FROGGS I guess we want to continue shipping a REPL 21:54
japhb Though, does that mean that nqp no longer has a REPL?
We definitely want a REPL for Rakudo.
hoelzro there's still a REPL
japhb (Standard, I mean.)
hoelzro it just uses Linenoise.pm rather than nqp::readlineint_fh for reading lines 21:55
falling back to nqp::readline if the former isn't available
the cool thing is that the REPL in my fork now has tab completion
japhb Oooh
hoelzro which I think would have been too hard to do with readline at the VM level 21:56
(well, we would've needed a nqp::readlineint_completion_cb op, which seems like overkill)
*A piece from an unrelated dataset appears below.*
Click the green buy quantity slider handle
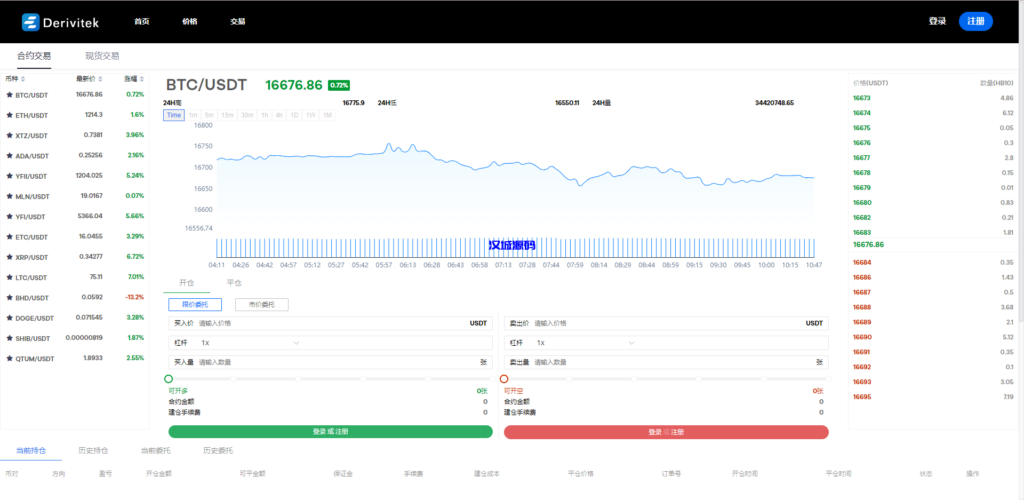 tap(169, 379)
FROGGS hoelzro: and the REPL also works for nqp-m?
hoelzro checks
yup
although it doesn't have history like it used to =/ 21:57
so that's a drawback
lizmat I would think Linenoise.pm would be a nice addition to the core 22:04
hoelzro I'm just not sure if it's core or star worthy' 22:05
jnthn Well, doesn't the REPL depend on it?
Or, or won't the REPL depend on it...
hoelzro it tries to load it; if it can't, it falls back to nqp::readline 22:06
jnthn *nod*
Do we have a Readline.pm that can be tried also? :)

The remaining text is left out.